And maybe talk to her teacher... see if something is going on at school as well. Something she may be stressing about that the teacher just might be able to pinpoint.
AND last but not least --- a sleep machine on the white noise setting. I help out in a childcare home & they use it for naps and for their own child and even themselves! Very very soothing. It just may do the trick.
I wish you & her well...
12-17-2013 05:01 PM
During the summer my 6 year old then 5 was doing the same thing. When she started school she would do it more often. Everytime she got up I just put her right back into her bed, everytime. It got to the point where I bought sleepytime tea, but I didn't ever give it to her. Eventually she started doing it less and less. Now she stays in her bed the whole night.
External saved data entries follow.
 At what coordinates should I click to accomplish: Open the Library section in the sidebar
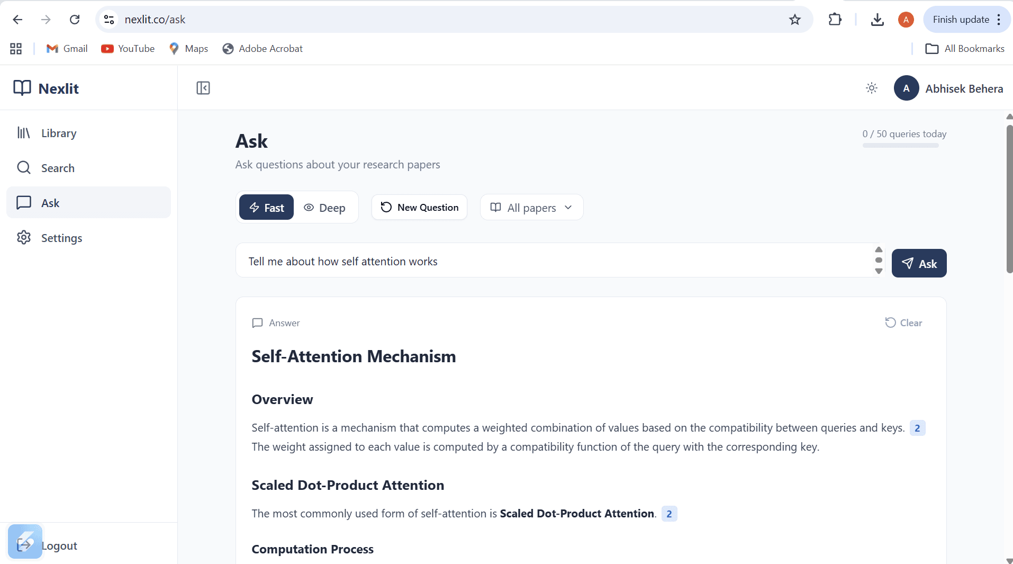pyautogui.click(x=58, y=133)
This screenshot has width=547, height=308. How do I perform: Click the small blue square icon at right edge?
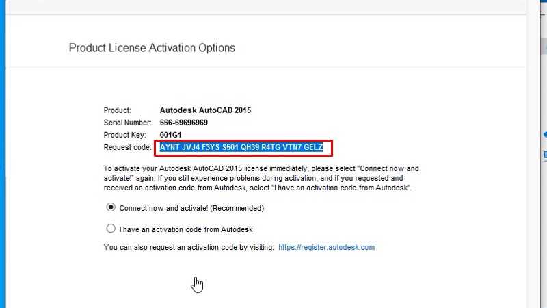(x=545, y=155)
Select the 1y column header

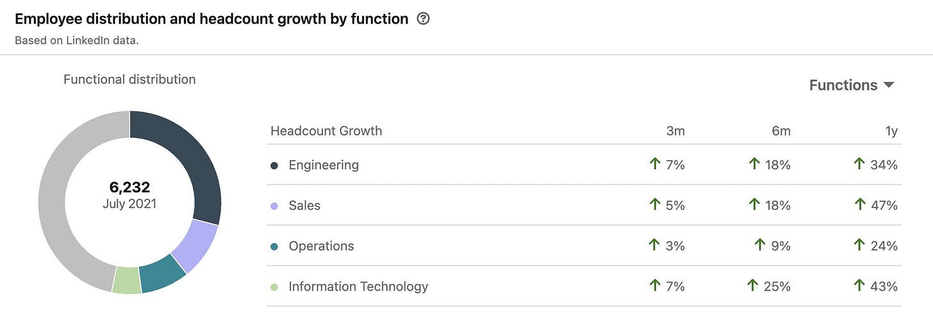click(891, 131)
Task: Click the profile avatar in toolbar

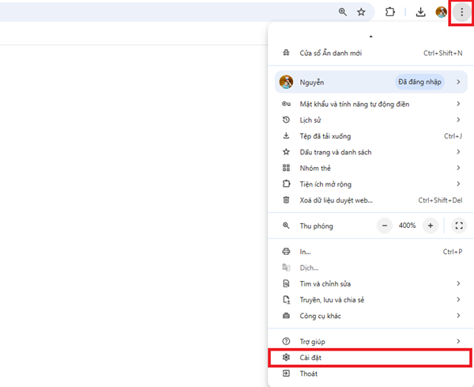Action: (x=442, y=13)
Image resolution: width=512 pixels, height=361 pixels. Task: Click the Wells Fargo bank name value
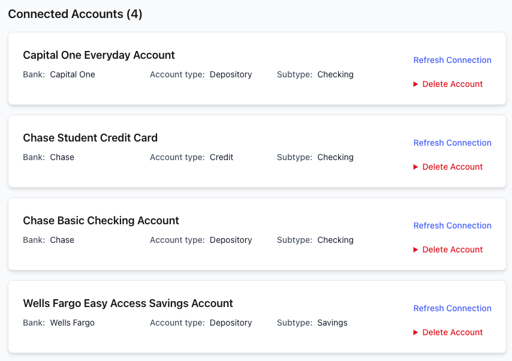click(72, 323)
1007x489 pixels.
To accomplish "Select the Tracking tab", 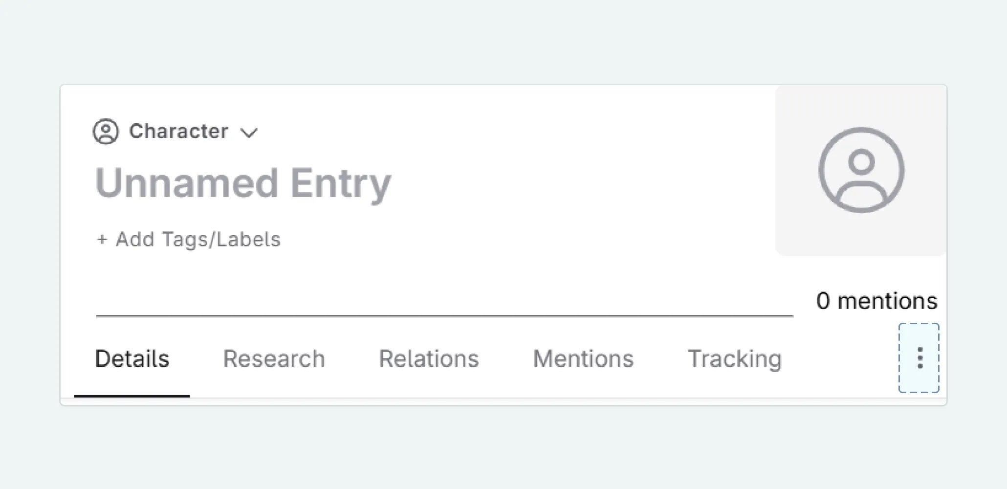I will 735,358.
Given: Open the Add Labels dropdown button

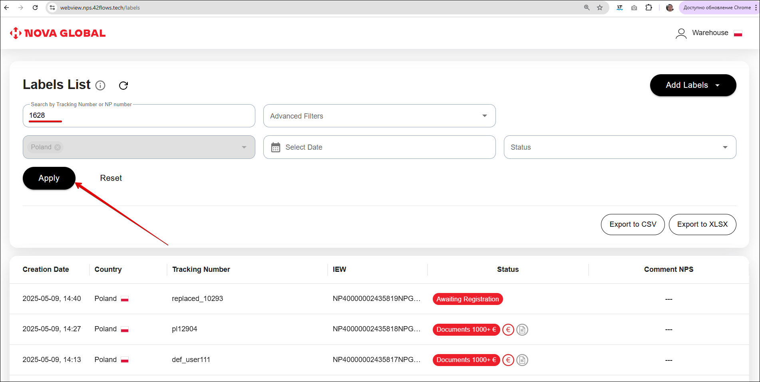Looking at the screenshot, I should click(693, 85).
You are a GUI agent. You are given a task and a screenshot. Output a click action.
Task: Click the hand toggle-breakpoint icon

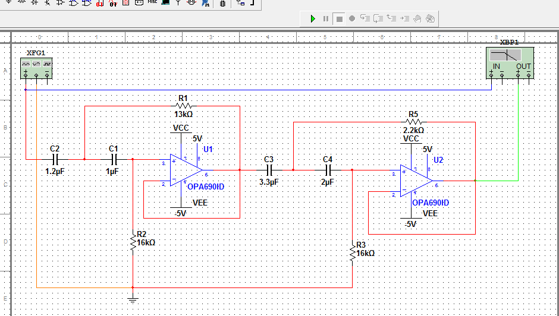418,19
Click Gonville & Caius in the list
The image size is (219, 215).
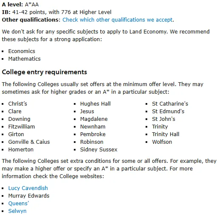coord(29,142)
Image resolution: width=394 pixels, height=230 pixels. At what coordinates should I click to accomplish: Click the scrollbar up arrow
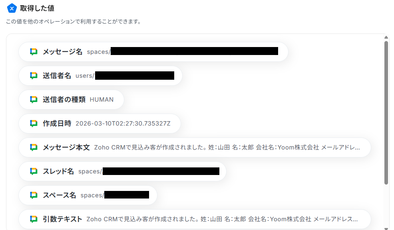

I have to admit that on the weekend she is allowed to sleep with eiither me in my bed, or my mom will fall asleep with her and leave the room once she's out. I think letting her have options on the weekends is okay, it let's her know that if she stays in her bed all week she gets a "free weekend" (friday and saturday night only) to sleep where she wants or have someone sleep with her. It seems to work for us, I hope you can find something that works for you all. Best of luck!
12-17-2013 05:39 PM
So sorry to hear about your daughter. My son, now 21 was sick quite a bit when he was smaller, so he would sleep with us. My husband would not tolerate him being up or coming into our room. So we did let him sleep with us. Down the road, finally in his own bed, we used a sleep light with music and sounds. That would sooth him to sleep. My younger son, now 15. Not as bad but the music worked for him. He didn't really sleep with us but a few times. Both are well adjusted kids. Both who now both fall asleep to the tv. (they are old enought to make their own sleep choices now.
I would ask Dr though. For awhile my older son also had night terrors. He has grown out of them
12-27-2013 11:16 PM
You should spend one or two days with your daughter and try to know what problem she is facing. Some times kids do not share their problem with parents, so try to find out what she think and what's the problem with her.